I doubt I'll ever be able to feel completely at home anywhere, or at least, feeling settled is something that will forever elude me. Yet here, I feel more at home than I have anywhere.
I was born in Essex to a working class family. I was sexually abused as a child. My parents divorced when I was 17 and I shouldered more responsibility than most teenagers should. I survived a violent attempted rape in my early twenties; attacked by an alcoholic ex-partner, ironically only months after I saved his life following a suicide attempt. I put myself through University and 2 degrees, by working every spare hour in pubs or shops and taking every student loan offered to me; I'll forever be in debt for wanting an education. I've had 3 breakdowns - 2 mild, one major where I volunteered myself for sectioning, and have been in and out of therapy and off and on meds for enough years. I can remember staring out of my bedroom window at night, when I was about 8 or 9 and should have been asleep, feeling so sad about where I was or who I was and wanting to escape, somewhere, somehow. I've had clinical depression for a long, long time.
I'm not telling you all of this for sympathy. None of this is news, it's all in the archives if you dig deep enough, and sympathy has little use. No, I'm telling you this because it's REAL.
As real as the fact that we live in a converted double decker bus and we have a beautiful 4 year old son. As real as my need to constantly create and play with wool and 3D forms. As real as having built a business through my own determination and individuality. As real as having published 4 books. As real as supporting my family from the earnings that business provides, in an industry where the pay is poor and the hours long. As real as my art degree from a highly prestigious college. As real as the 6 years I spent in full time teaching, helping others to not only be creative, but in turn to accept themselves. As real as having the most amazing and beautiful friends, all of whom I love and miss dearly. As real as having a supportive family who have learnt to understand me better over the years. As real as the fact that it's now been 2 years since we stopped smoking, and 3 months since I kicked the coffee habit.
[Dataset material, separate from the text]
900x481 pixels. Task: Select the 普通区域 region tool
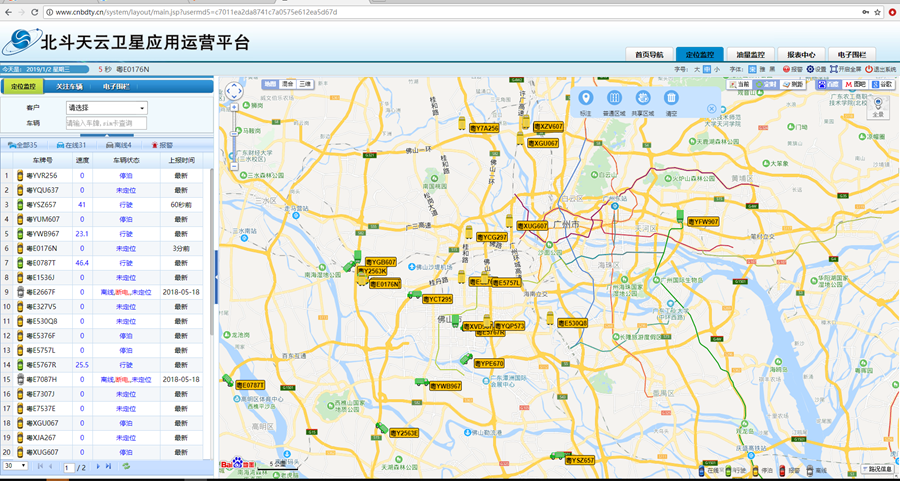614,98
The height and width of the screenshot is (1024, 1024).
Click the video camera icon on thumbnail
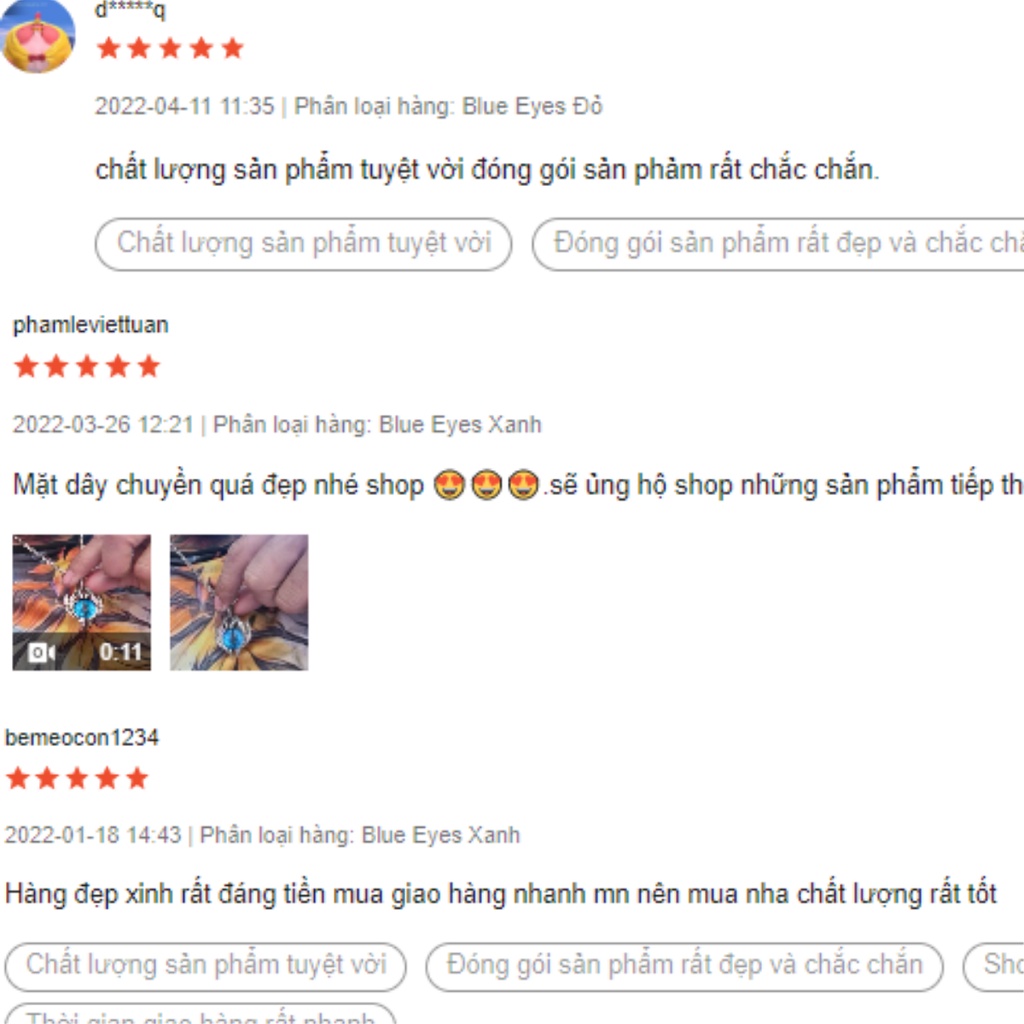[x=42, y=652]
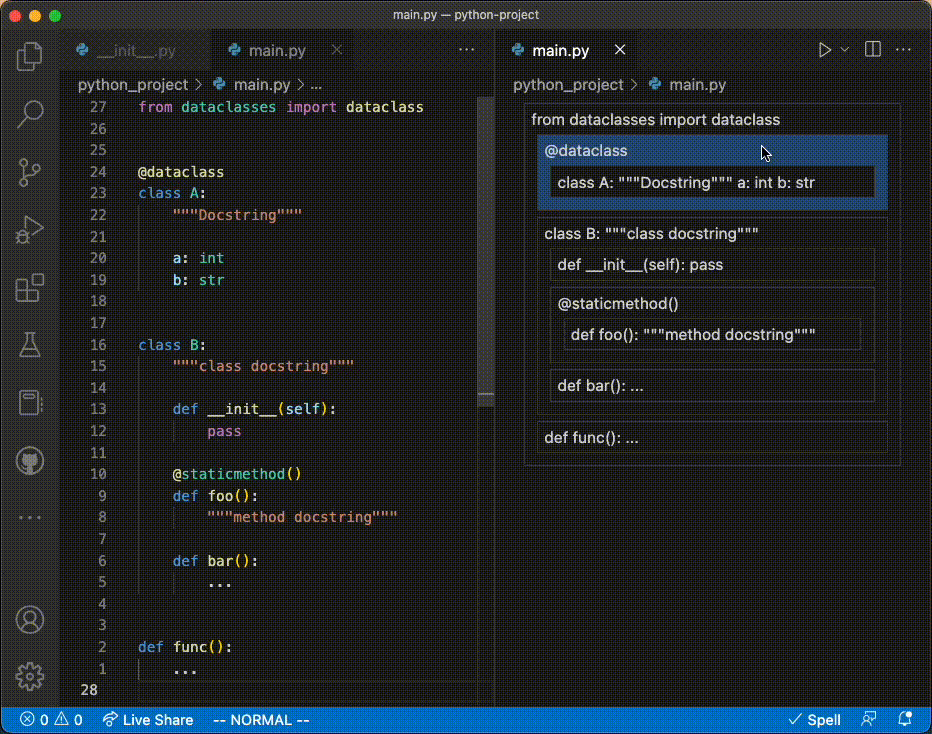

My point is this: life happens. It isn't a jolly little journey through which we can happily skip without a care in the world. Shit happens. And amazing stuff happens, too.
I, for one, am sick to death (almost, quite literally) of those who insist that we should all be happy, all of the time. That isn't real life, it's a veneer. This idea that we all have to grin and bear it, or better yet, sweep it under the carpet and pretend it doesn't exist, is a damaging one. This mentality that is alive and well in many areas, that suggests that the negative should never be mentioned or the different should never be accepted, is a problem. A big problem.
It's this type of small mindedness that helps keep people like me prisoned in their dark corner.
And I for one want say it as it is and keep it real, and would like to be free of judgement for that, too. It's time to lose the veneer and break the taboo. I have had enough of living in fear of people who lack understanding and compassion.
We live the way we do because we're trying to be the change we want to see.